Modular Microfluidic Sensor Integrating Nucleic Acid Extraction, CRISPR/Cas13a, and Electrochemiluminescence for Multichannel RNA Detection

Rapid and accurate screening of pathogens is crucial for disease detection. Here, a modular microfluidic sensor has been constructed for RNA detection, with integrated nucleic acid extraction, clustered regularly interspaced short palindromic repeats (CRISPR)/Cas13a reaction, and electrochemiluminescence (ECL) detection. The sensor consists of nucleic acid processing and detection modules. The nucleic acid processing module is used for nucleic acid extraction, RNA distribution, and the CRISPR/Cas reaction. Specifically, immiscible filtration assisted by surface tension is employed for nucleic acid extraction, significantly reducing the extraction time. Magnetic force is utilized for RNA distribution and transportation, minimizing the need for microstructures, such as microvalves and micropumps. Multichannel CRISPR/Cas13a reactions enable biological recognition, signal amplification, and multiplex detection. The fiber material-based detection module controls fluid flow and performs dry chemistry-based ECL detection. A novel multichannel closed bipolar electrode-based ECL (MCBPE-ECL) system is employed, with simplified experimental operations and enhanced sensitivity. Together, the multichannel CRISPR/Cas13a reactions and MCBPE-ECL enable the sensor's multiplexed detection.
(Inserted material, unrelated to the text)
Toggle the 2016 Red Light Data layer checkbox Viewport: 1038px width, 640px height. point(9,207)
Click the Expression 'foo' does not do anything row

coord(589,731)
Under optimized conditions, the sensor can complete RNA extraction and detection in 30 min, with a detection limit of 0.372 fM for Escherichia coli 16S rRNA. Furthermore, in human blood samples, the detection limit for E. coli is 63.8 cfu/mL. Notably, the sensor can simultaneously determine the growth curves of single colonies of E. coli and Staphylococcus aureus strains in the same culture medium, demonstrating its multiplexed detection capability.